RailsConf: Dave Thomas keynote
Posted by Nick Sieger Fri, 23 Jun 2006 15:12:00 GMT
Dave Thomas, Professional Cassandra
Intro
Dave starts by dissecting a google search and pointing out how the sponsored links sidebar contains a wealth of paid ads for various topics:
- Hosting
- Consulting
- Commercial IDEs and tools
- Alternatives to RoR!
Moving on to rubyforge, Dave examines some download stats, and points out that there have been 536835 downloads of Rails through gem install rails
Dave examines some Google trends mapping of ruby on rails vs the following, showing RoR catching up on some and overtaking others:
- websphere
- jboss
- tapestry
- spring framework
- zend
3 Problems for Rails
Dave proceeds to give his own, tailored for Rails, version of David Hilbert’s famous “23 unsolved problems”...except due to time constraints, can only discuss three.
PDI
An acronym, PDI, has emerged on the Rails core team as a way to encourage people to contribute. Please Do Investigate
The challenge is to get new features to be proved out in the community before taking it into the core, the Rails core team is only 12 and has limited bandwidth, and that is the idea behind PDI
The three problem areas are:
- Data integration
- CRUD
- Deployment
Data integrations
Dave mentions that he and David “disagree mildly” on the point of using constraints in the database.
- automatic validation based on schema
- work with foreign keys - make it easy to define in a migration
- add a “belongs_to” relationship if a foreign key constraint is detected
- primary key support, e.g., non-integer keys, particularly in migrations, and composite primary keys
The argument here is that real-world applications, and legacy databases today require these features, and Rails needs to be able to have answers to those questions if it wants to be viable in that area.
Dave is asking for distributed transactions now.
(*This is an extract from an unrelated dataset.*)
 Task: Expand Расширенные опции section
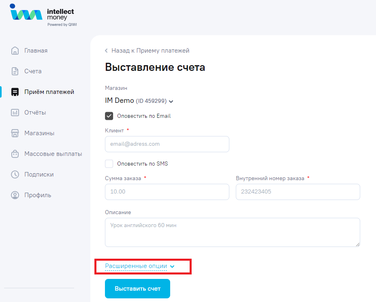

Should we be pushing Rails into such an enterprisey direction? If you really need XA transactions, shouldn’t you be banished to a java world?
Non-database models would be a fabulous addition to rails. ActiveRecord::Base currently assumes that it’s talking to a sinle relational datastore. If we could integrate multiple disparate data soures, it would make integrations, REST data sources, and mashups much easier. Microsoft is doing this with LINQ today, and if Rails wants to keep up, it will need this.
Real-world CRUD
Dave is arguing that we should beef up scaffolding and make it useful. Scaffolding was the star of the initial 10 minute Rails video that started everything, but yet it’s the ugliest web 1.0 interface ever! No AJAX, no automatic, DRY, in-browser validation. But should we, can we really genericize these interfaces? Maybe a scaffolding widget/component system? It can and probably will happen, but at the momet I’m inclined to think that this will complicate things. Do we want Rails view to turn into Wicket widgets or ASP.NET components? It’s a completely different way of writing web programs. We’ll have to see how it plays out.
Deployment
Dave argues for improved deployment. Yes we have Capistrano, and it’s arguably the best web deployment mechanism in existence, but the web of knowledge required to deploy a Rails application is too large, varied and unwieldy.
Capistrano is a push model, ideal for small shops where the developers manage and maintain everything, but it’s not the real world. Larger shops have separate development and admin departments. They have stricter requirements for where files go, pre and post-deployment hooks, roles, passwords, security, etc. Capistrano currently falls down a bit in this environment.
Dave discusses cap --deploy-on
: a hypothetical extension to Capistrano that would allow staged deployment to multiple servers, and the possibility to introduce workflow between developers and administrators. What if ISPs had a standardized infrastructure that would allow hobbyists to issue a cap --deploy-on
and instantly have their apps running up on TextDrive, DreamHost, etc. To go further, what if we could deploy from rubygems? gem deploy <name> --on cap://my.isp.com
. Typo installation would literally be a single command.
Closing
All developers need to be happy, so let’s make their lives easier!